Son üründe yapılan kontrollerin istenilen neticeyi vermediğine işaret eden Erol, "Bütün enerjinizi, alt yapınızı ve imkanlarınızı sarf etseniz de istenilen sonuca ulaşamazsınız. O nedenle kaynaktan başlayarak tüm sistemi kontrol altına almanız lazım. Geçmişten yaşanan krizlerde son noktada yapılan kontroller nedeniyle yaşanmış ve bu değişim ve dönüşümün altındaki temel felsefe budur" diye konuştu.

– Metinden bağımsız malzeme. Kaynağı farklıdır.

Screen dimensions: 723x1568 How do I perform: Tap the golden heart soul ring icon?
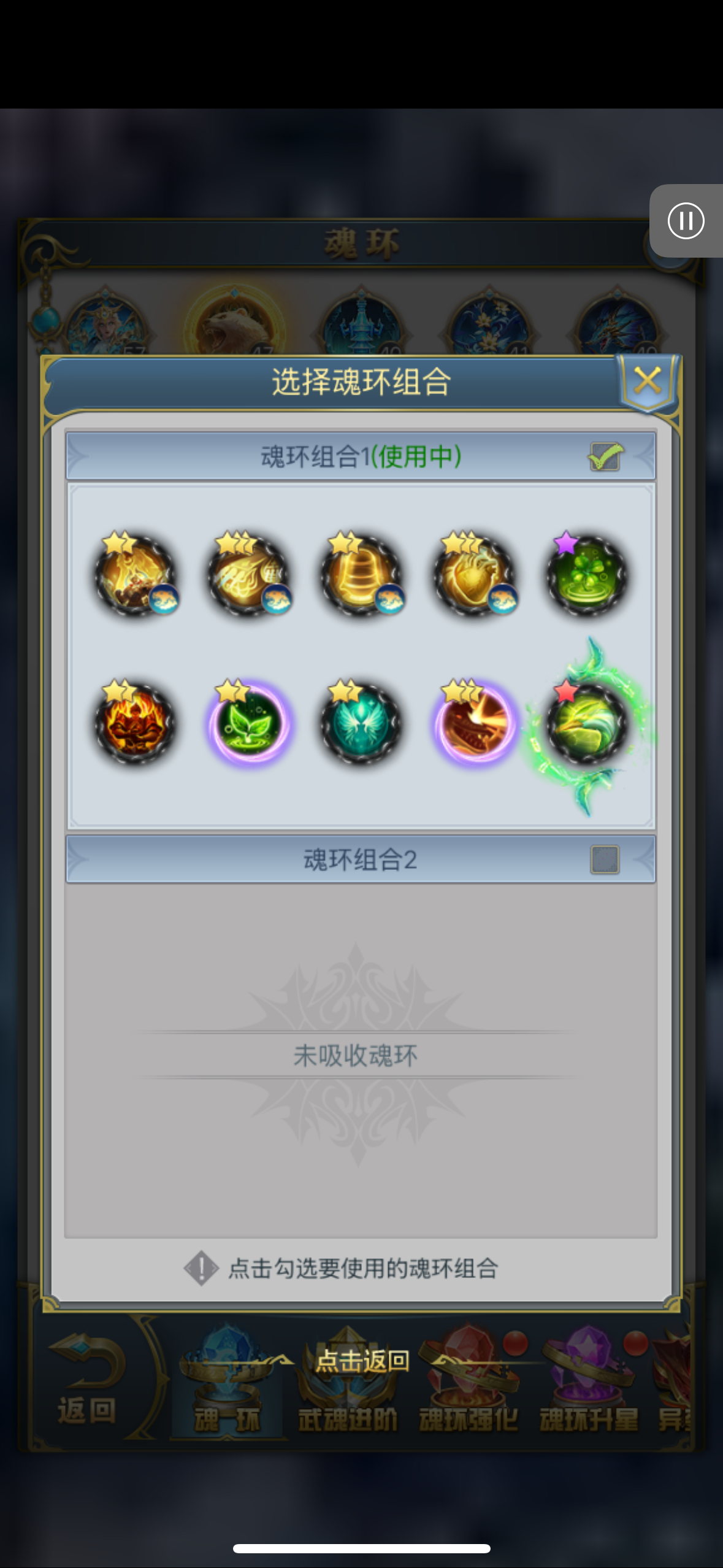[474, 575]
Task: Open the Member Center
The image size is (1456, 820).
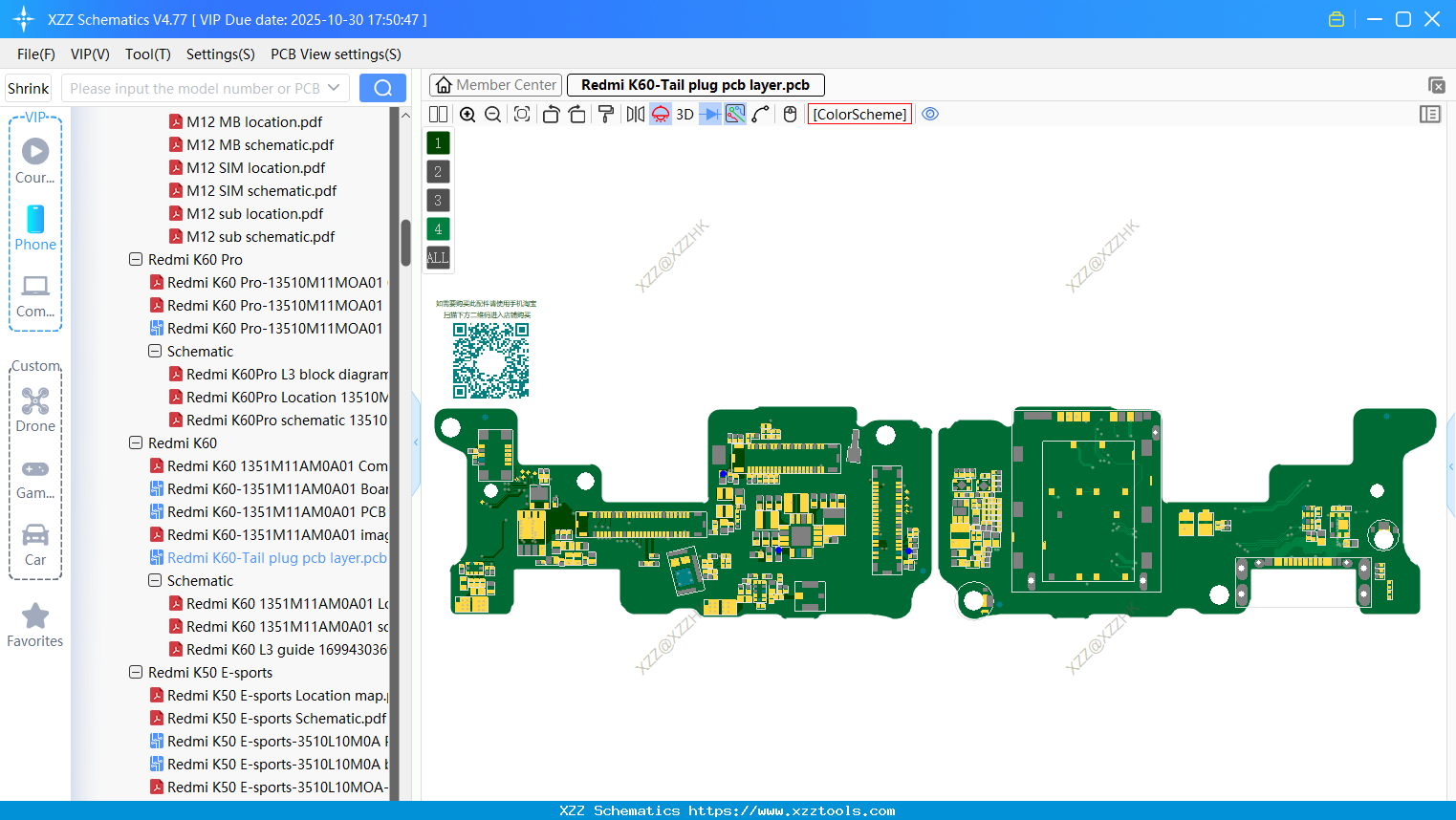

Yüksek standartlarda ürün üretmek zorundayız

Türkiye'de farklı üretim modellerinin yılın hemen her mevsimi yapıldığını söyleyen Erol, "Bitkisel üretimin yoğun yapıldığı, ihracat yapan ve ihracat potansiyelini de geliştiren bir ülkeyiz. O nedenle hem kendi insanımız hem de ihracat yaptığımız ülke insanı için yüksek standartlarda ürün üretmek zorundayız. Bu Kanundan sonra pek çok düzenleme çıkardık. Tabi bunlar spesifik alanları dizayn etmek için ama asıl kanuna dayanan düzenlemelerdi. Bu düzenlemeler beraberinde geçiş sürelerini de getirdi. Bu hem bizim için hem kontrol ettiğimiz sektörün adaptasyonu içindi. Tabi bu dinamik bir süreç" dedi.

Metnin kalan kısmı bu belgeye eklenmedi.